Cecilia Bartoli Productions Inc. (also known as Decca) has gone into overdrive with this latest unearthing of lost treasures of Baroque opera by Agostino Steffani. A startling portrait of a bald-headed Bartoli, dressed as a priest (!) and brandishing a crucifix in conscious parody of the cult film The Exorcist glares out from the cover and the pictures inside seem linked to several other items of ‘merchandise’, a ‘cinematic vision of the album directed by Olivier Simonnet’ - due out on DVD and Blu-ray shortly - ‘MISSION: The Game on iPad’ and a related novel by Bartoli fan Donna Leon — she of the Agatha Christie like Inspector Brunetti mysteries set in and around Venice — entitled The Jewels of Paradise, ‘inspired by Cecilia Bartoli’s ... Mission’.

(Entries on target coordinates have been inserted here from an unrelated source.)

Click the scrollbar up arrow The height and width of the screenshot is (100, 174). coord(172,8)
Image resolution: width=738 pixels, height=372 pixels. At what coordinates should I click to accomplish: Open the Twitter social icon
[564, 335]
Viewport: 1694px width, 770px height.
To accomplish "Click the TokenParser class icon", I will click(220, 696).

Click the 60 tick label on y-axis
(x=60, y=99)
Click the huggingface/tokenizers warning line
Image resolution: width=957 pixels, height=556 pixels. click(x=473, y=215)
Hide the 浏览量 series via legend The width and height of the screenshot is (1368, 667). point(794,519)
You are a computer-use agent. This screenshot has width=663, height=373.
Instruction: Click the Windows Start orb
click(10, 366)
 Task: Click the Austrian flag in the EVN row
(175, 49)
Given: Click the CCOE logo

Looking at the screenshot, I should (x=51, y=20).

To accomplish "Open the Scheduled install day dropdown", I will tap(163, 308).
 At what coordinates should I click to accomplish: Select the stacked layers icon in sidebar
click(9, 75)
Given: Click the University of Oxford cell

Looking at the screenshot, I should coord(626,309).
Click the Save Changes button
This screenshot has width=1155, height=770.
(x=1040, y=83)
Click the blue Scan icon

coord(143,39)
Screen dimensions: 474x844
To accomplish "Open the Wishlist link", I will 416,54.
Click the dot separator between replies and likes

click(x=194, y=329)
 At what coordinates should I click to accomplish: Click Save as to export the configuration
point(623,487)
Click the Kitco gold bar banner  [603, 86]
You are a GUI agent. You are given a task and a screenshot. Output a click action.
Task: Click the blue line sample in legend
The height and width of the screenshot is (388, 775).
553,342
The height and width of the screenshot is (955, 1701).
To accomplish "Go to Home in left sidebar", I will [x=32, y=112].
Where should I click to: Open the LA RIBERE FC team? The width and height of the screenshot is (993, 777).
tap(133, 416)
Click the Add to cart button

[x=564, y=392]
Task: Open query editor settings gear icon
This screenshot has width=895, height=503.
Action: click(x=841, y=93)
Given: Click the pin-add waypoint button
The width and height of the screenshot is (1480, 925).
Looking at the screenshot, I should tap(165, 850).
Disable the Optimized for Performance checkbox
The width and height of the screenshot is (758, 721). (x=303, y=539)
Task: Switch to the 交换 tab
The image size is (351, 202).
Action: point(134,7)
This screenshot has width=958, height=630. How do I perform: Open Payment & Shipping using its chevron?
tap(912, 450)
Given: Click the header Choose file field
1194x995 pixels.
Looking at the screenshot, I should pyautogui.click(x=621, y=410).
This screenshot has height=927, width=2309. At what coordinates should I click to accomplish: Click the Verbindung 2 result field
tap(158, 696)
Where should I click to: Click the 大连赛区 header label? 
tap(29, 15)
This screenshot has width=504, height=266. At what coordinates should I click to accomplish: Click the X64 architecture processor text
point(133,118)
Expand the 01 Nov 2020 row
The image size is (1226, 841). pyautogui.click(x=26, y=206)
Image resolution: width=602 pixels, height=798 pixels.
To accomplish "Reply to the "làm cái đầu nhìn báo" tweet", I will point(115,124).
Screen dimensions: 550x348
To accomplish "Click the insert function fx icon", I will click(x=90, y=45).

Has a classical record ever had such multi media back-up as this before? I doubt it, but it is a tribute to the Italian mezzo-soprano’s strategic thinking, as well as her now-famous artistic curiosity, in her mission to bring us the work of this little-known Italian composer, whose life and times (1654-1728) straddled the operatic peaks of both Francesco Cavalli (1628-76) and George Frideric Handel (1685-1759). Handel was a junior musician at the court of Hanover during Steffani‘s engagement as court composer and part-time diplomatist during a period of political uncertainty and turbulence in European history. Steffani seems to have been a player in the power-brokering after the outcome of the Spanish succession and one of the booklet notes imply that he acted as a spy for the Hanover court in Munich and Brussels in its attempt to make the Duke of Hanover an Elector of the Holy Roman Emperor. As a Catholic employee of a Protestant ruler his post required him to produce no liturgical music — he was well placed to smooth over religious differences between the Duchy, the Empire and the Vatican.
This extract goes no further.